What alarms me at times is when the seemingly smallest of things bring the biggest of tears and heart-wrenching, soul-killing grief. When everyone around you believes you are falling apart over nothing - or something trivial, and you can't make them understand, maybe because you only feel the pain and hardly understand what to do with it yourself.
There are such days... when I feel exhausted inside... but I keep on going.
I question what holds me together, often. Sometimes I feel I have no strength to go on - and yet somehow I (maybe I become inhuman?) continue to go on; through my pains, through the tears, through the undeserved tormenting hurt.
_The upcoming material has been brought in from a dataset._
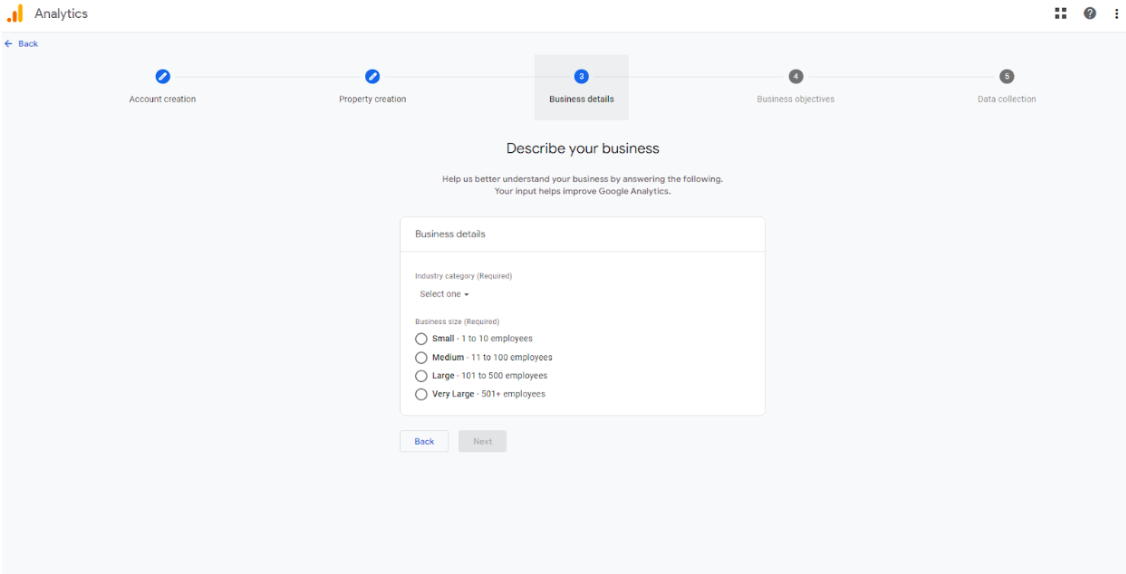The width and height of the screenshot is (1126, 574).
Task: Open the Google apps grid icon
Action: 1061,14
Dreaming of a rectification and of Justice... Perhaps, something will change; some one will come - and save me sooner than later?
This Life is a just winding road - no one really knows where it is going... We just keep on walking... pretending… searching? But what for, and do we ever find it?
Life can be a bottomless pit - As if I am falling... falling... falling... way low, perhaps lower than last time, a brand-new low even! Will I have the strength to climb back out of this thick darkness that surrounds me?
This Life presents itself as an endless uphill climb when all I want to do is fall down and evaporate into nothingness. But I charge on, my dreams keeping a tiny hope alive, dragging me through the rocks, taking me higher...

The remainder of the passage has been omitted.